I think part of me is scared to be alone

Having had a lifetime of living with angry men (my father then my husband) and having lived the last few years on my own I can tell you it's not something to be scared of. The peace is utterly blissful. Not having someone blaming you for things that aren't your fault or picking faults just for the sake of having a go - what's not to like.

I have issues with our relationship where I don't think we spend enough time together

But look what you've said about the rest of it - it's not a happy relationship, why would you want to make space for more of that treatment?

but for some reason I am still here

It is very difficult to take the leap. Especially with the pattern your relationship is in - it's the calm times that keep you there. Most people wait for a big blow up to instigate the split but to calmly talk to each other (if possible) and agree it's not working and agreeing to separate is a much better option than a huge fallout that will result in bitterness afterwards.

It sounds like you are putting up with a lot from him (I suppose it would, it's your side of the story) and he had pleasant times with his dog walking and golf. How about you do something for you, to see how you like putting yourself first? Don't tell anyone, just go and do it. Whether it's going to the fancy deli and buying one chocolate to savour or signing up to learn something new, do something to bring you joy, that's your first step Flowers

Coxspurplepippin · 17/05/2023 14:16

You've spoken about splitting up so it shouldn't come as a surprise to him when you actually put the split into motion. You need to just get on with it.

You don't sound as if you actually like each other very much, you have complaints about each other, and he sounds actively unkind and unpleasant.

Your relationship with your significant other should enhance your life, not make your life miserable.
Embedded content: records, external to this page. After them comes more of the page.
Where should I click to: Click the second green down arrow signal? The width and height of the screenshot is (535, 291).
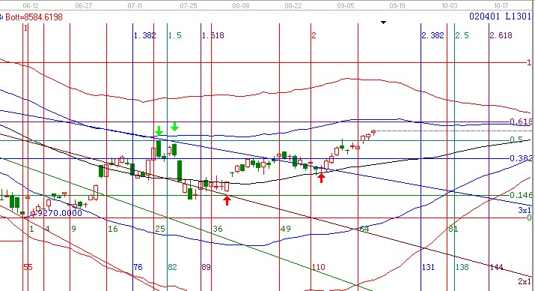(174, 127)

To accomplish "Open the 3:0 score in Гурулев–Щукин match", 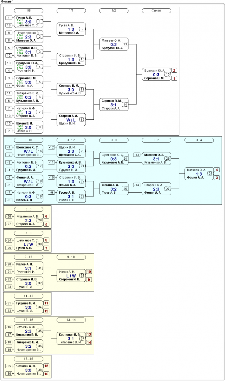I will (x=29, y=307).
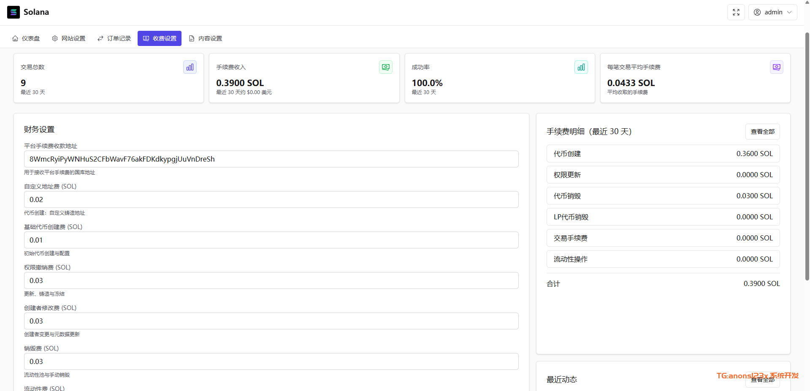Click 查看全部 in 最近动态 panel
810x391 pixels.
[x=762, y=380]
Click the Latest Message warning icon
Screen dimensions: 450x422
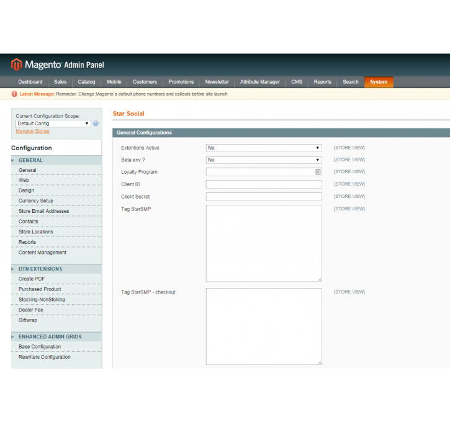[14, 94]
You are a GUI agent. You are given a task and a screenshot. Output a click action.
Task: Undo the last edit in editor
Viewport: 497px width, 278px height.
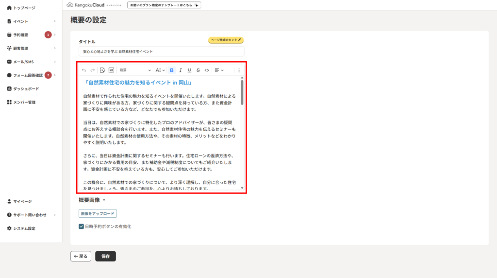click(x=84, y=70)
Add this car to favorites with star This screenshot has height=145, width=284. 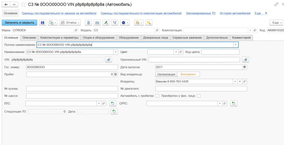tap(24, 5)
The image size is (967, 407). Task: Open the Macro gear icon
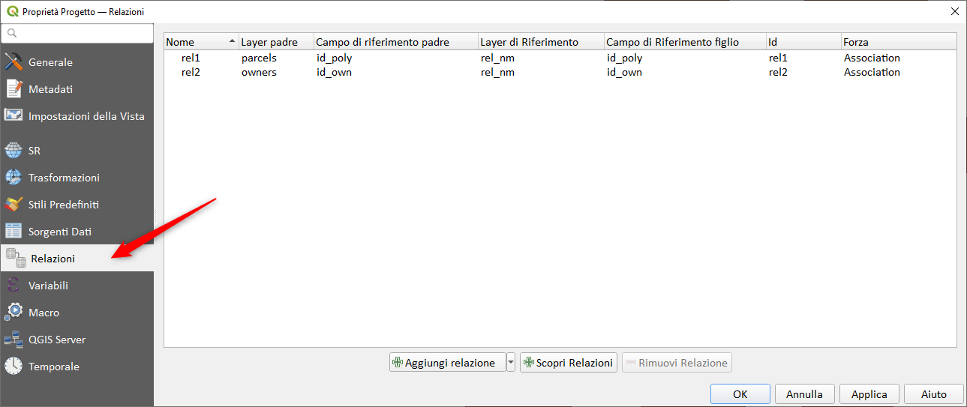pyautogui.click(x=14, y=313)
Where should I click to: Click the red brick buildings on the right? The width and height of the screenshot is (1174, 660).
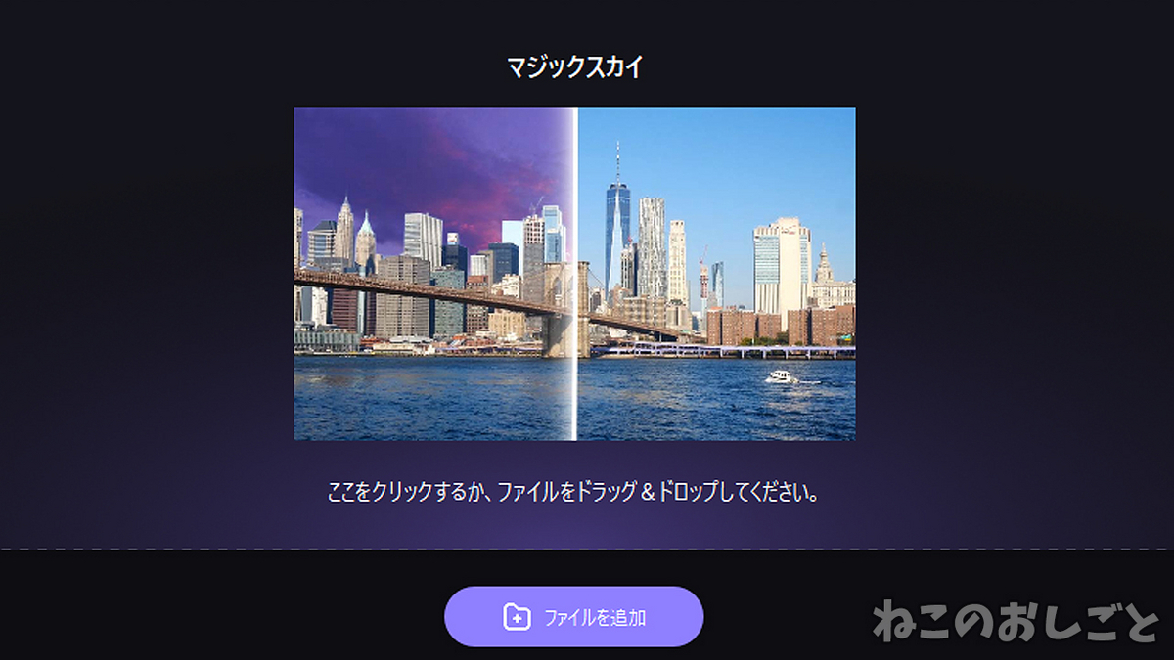click(x=780, y=326)
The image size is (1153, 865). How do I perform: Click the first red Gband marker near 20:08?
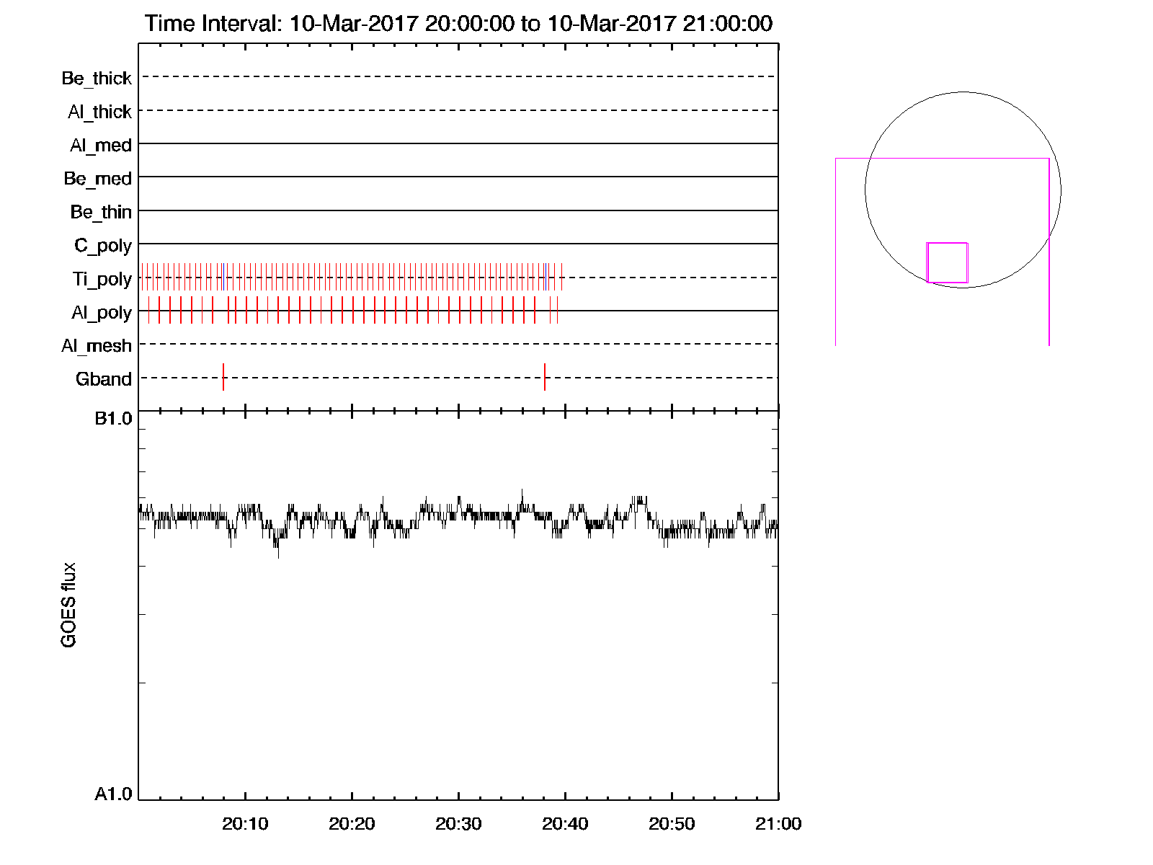(x=223, y=377)
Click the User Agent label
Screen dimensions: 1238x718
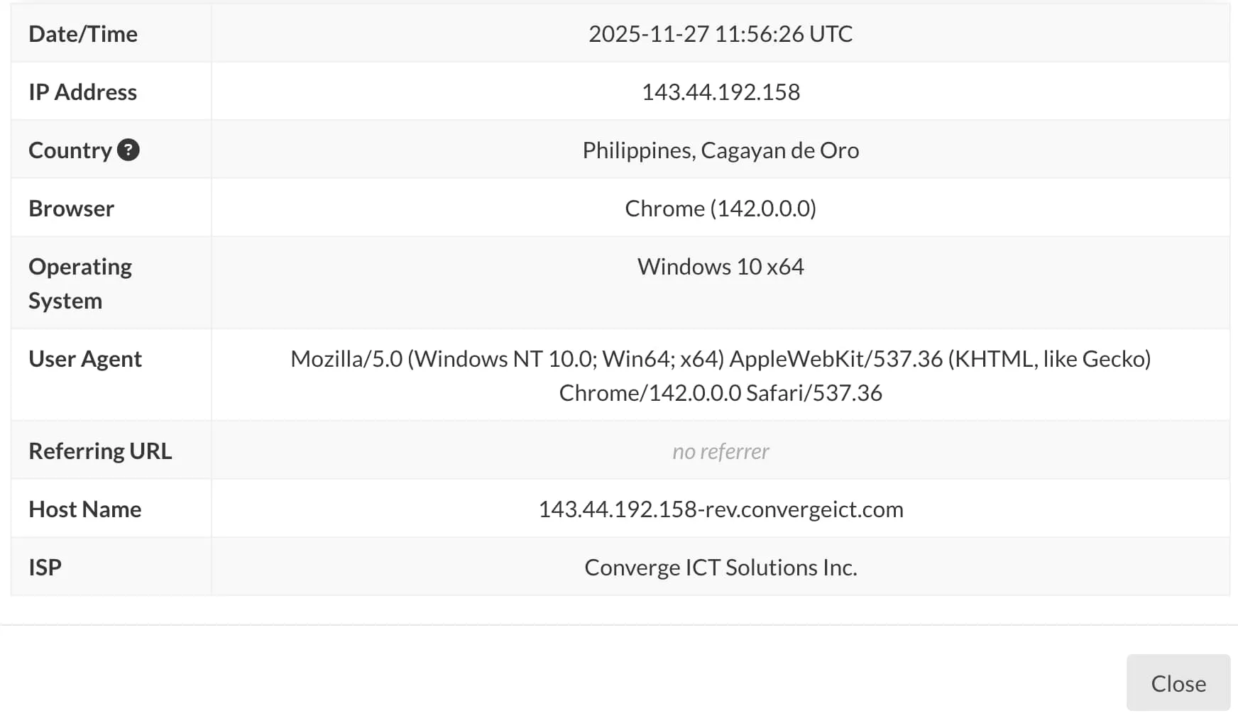(85, 359)
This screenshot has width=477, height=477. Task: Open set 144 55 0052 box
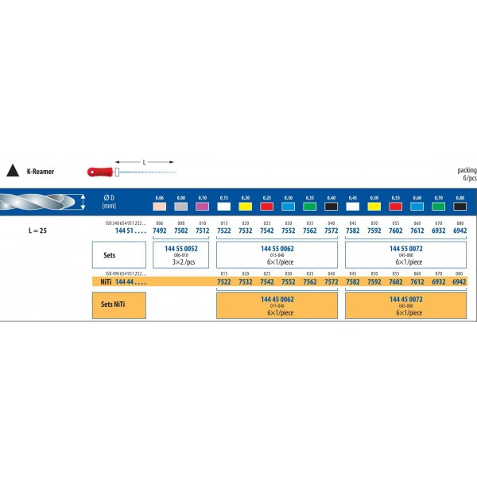pos(181,255)
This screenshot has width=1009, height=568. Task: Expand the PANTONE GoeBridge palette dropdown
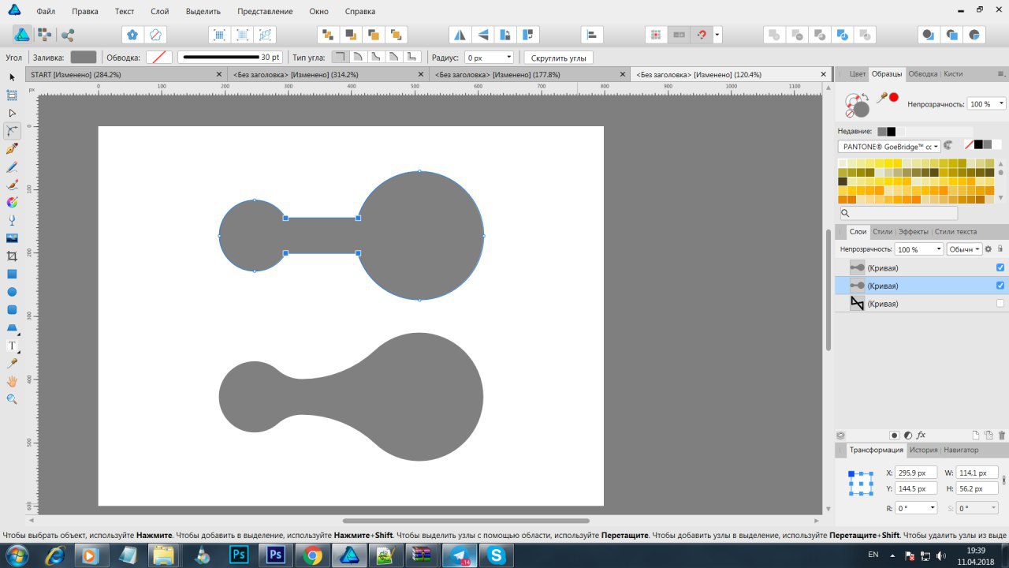pos(936,146)
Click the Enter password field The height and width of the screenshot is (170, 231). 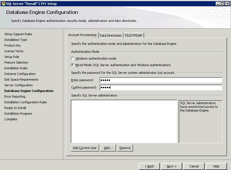161,80
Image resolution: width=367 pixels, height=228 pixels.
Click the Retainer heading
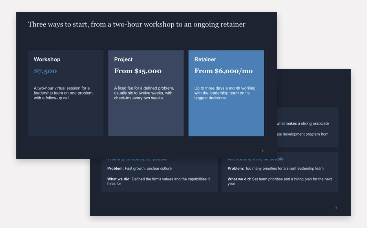[x=205, y=59]
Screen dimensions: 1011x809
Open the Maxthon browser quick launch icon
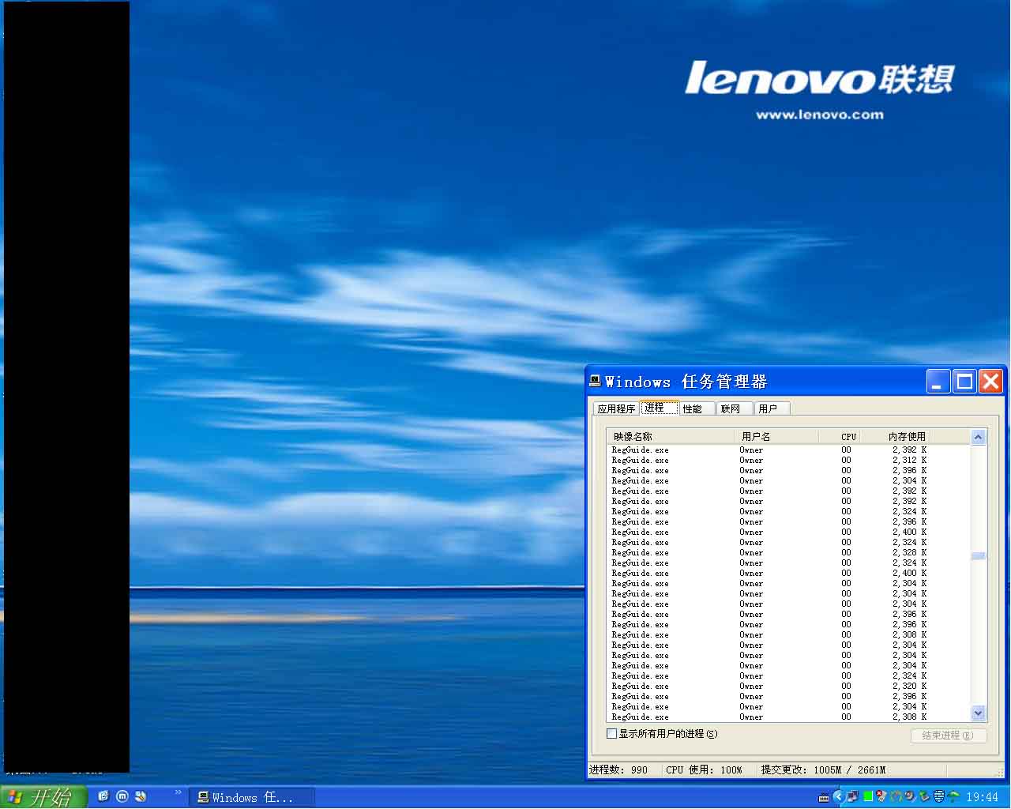coord(122,796)
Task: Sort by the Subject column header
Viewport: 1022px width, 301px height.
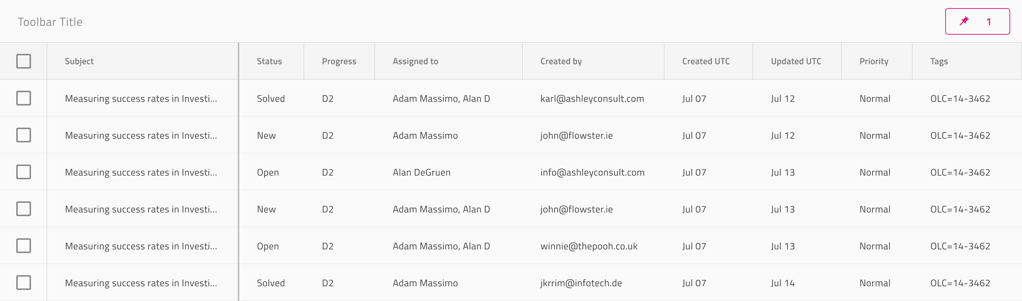Action: 79,61
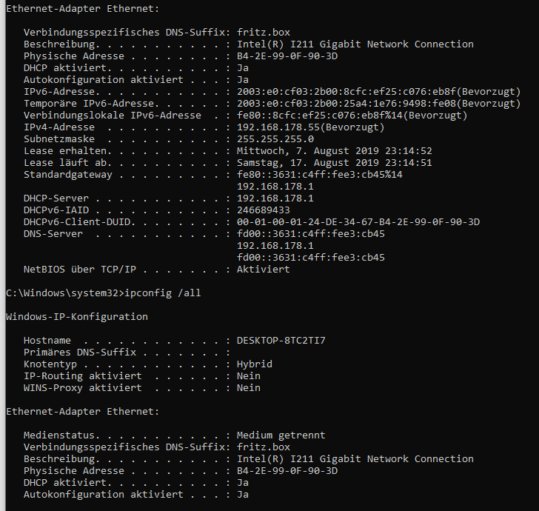Click the Lease läuft ab date
539x511 pixels.
pyautogui.click(x=334, y=163)
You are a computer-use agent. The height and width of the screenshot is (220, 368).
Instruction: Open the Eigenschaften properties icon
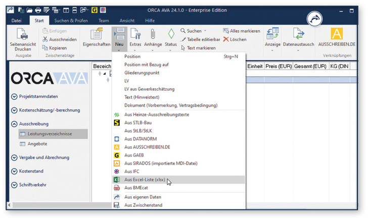(97, 34)
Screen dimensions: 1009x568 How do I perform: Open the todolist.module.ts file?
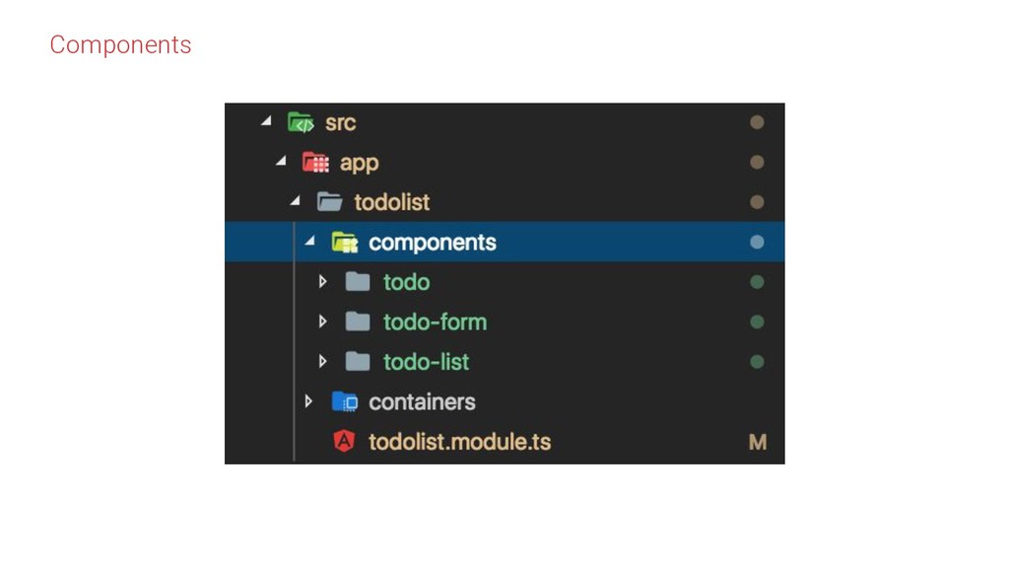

Isheabastard · 17/05/2023 14:35

I would suggest journaling/keeping a diary for a month. Put down everything, good and bad. Record the times when he is grumpy. Try and spot the times when you feel deep peace and or joyfulness. Write down what made you happy.

Maybe at the same time do more things on your own, the sort of things you would have to do alone if you were single.

Check your finances so you know what you can afford to buy, even contact mortgage companies.

Then at the end of the month review what you’ve written, and see if the good times outnumber the bad.

from what you’ve written, it doesn’t sound like a good relationship.

bluebeck · 17/05/2023 14:44

To be honest, I think if you are asking this question, the answer is probably that you should leave.

AntoniaMacaronia · 17/05/2023 16:11

bluebeck · 17/05/2023 14:44

To be honest, I think if you are asking this question, the answer is probably that you should leave.

When I was married I didn't feel safe enough to post on MN (he told me he could see everything I was doing on the computer) but every time I wanted to do so I knew that if it was bad enough to ask the question I knew what the answers would be.

It takes courage enough just to hear those answers sometimes, especially with the push/pull pattern of abuse.

Fruitful82 · 17/05/2023 16:13

my closest friend knows the whole story and says I am fighting a losing battle.

so your closest friends think you should leave?